Here is a short video which i made to help you understand better!
- In RAID 0 all the data is striped and equally divided among the number of available disks.
- Striping can be bitwise/byte wise/block wise.
- Redundancy is not present as the same data is not copied anywhere else.
- Performance is better as more than one disk participates in read/write operation.
- Consider this example- If one man is asked to write A-Z the amount of time taken by him will be more as compared to 2 men writing A-Z because from the 2 men one man will write A-M and another will write N-Z at the same time so this will speed up the process.
- Hence, more the number of disks involved in read/write operation better will be the performance.
- As there is no redundancy i.e. no copy of data is maintained reliability is low. So if any one of the disk fails we lose the data.
- In RAID 1 we perform mirroring.
- We mirror i.e make copies of all the available data.
- This is expensive as more number of disks are required to make copies.
- It is reliable because if one disk is lost we already have another copy of it.
- It doesn’t help in increasing the performance.
- RAID 2 uses Error Correcting code like Hamming code to restore the damaged data.
- More than 2 bits are used for storing ECC so minimum 3 dedicated disks are required for storing ECC with 1bit on each disk.
- Data is split bit wise across the data storing disks(Here from disk 0 – disk 3) while ECC is stored in ECC storing disks(Here disk 4 – disk 6)
- This is expensive as more disks are required.
- It lowers the write operation as for every write operation ECC has to be calculated which is time consuming.
- In RAID 2 we used minimum 3 dedicated disks to store ECC
- In RAID 3 we use the concept of Parity instead of ECC.
- In this case Parity is XOR values of A1,A2 and A3. If they contain even number of 1s then Parity is set to 0 and if they contain odd number of 1s then Parity is set to 1.
- Only 1 bit is used so this requires only 1 dedicated disk.
- RAID 3 increases the performance as all the disks participate in every read/write operation.
- It doesn’t increase number of simultaneous accesses as all the disks participate in each read/write operation so no disk is available to service other read/write request.

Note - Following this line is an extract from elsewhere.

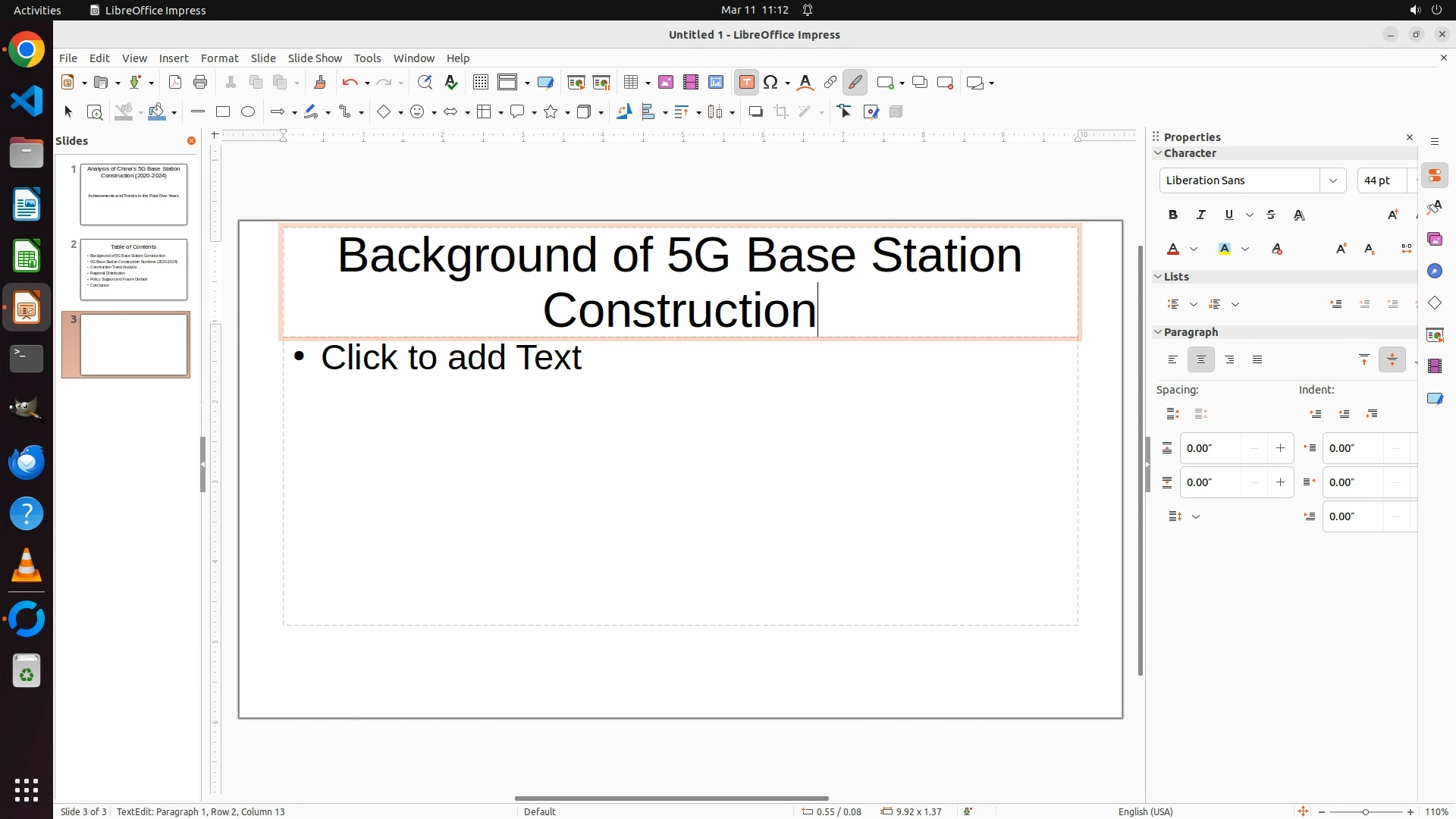
Task: Click the red font color swatch
Action: pos(1173,249)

- RAID 4 is similar to RAID 3. The only difference is that in RAID 3 we split the data bit wise but in RAID 4 we split the data block wise.
- As blocks are bigger than bits, so smaller read/write operations involve only one disk. So other disks are free to service other read/write requests so RAID 4 increases the number of simultaneous accesses.
- As only one disk is involved performance is not increased.
- It is mainly suitable for larger read/write operations in which many blocks of data will have to be either read or written, so more than one disk will be involved which will boost the performance.
- In RAID 3 and RAID 4 one dedicated disk was used to store the parity information. If this disk fails we will lose our entire backup.
- To overcome this flaw in RAID 5 we distribute the parity data evenly among all the disks.
- Any formula can be used to distribute it evenly.(example- as we have 5 disks here parity of nth block will be stored in n(mod 5)+1 disk.)
- Here one parity bit per block is stored in a disk chosen by the formula and the actual data is divided among the other disks.
- This reduces the potential overuse of a single disk.
- As only one bit of parity is stored we can overcome failures if only 1 disk fails, if more than 1 disk fails RAID 5 cannot help in recovering the damaged data.
- RAID 6 is similar to RAID 5.
- In RAID 5 we used only one parity bit but in RAID 6 we use more than one parity bit.
- This extra bit contains extra redundant information which helps to recover from multiple disk failures.
- This is the hybrid of RAID 0 and RAID 1
- So it gives better performance as well as reliability.
- RAID 0 – Striping of data
- RAID 1- Mirroring of data
- Here first we mirror the available data and form copies of it.
- Then we stripe those copies.
- Here we first stripe the data.
- Then we mirror the striped data to form copies.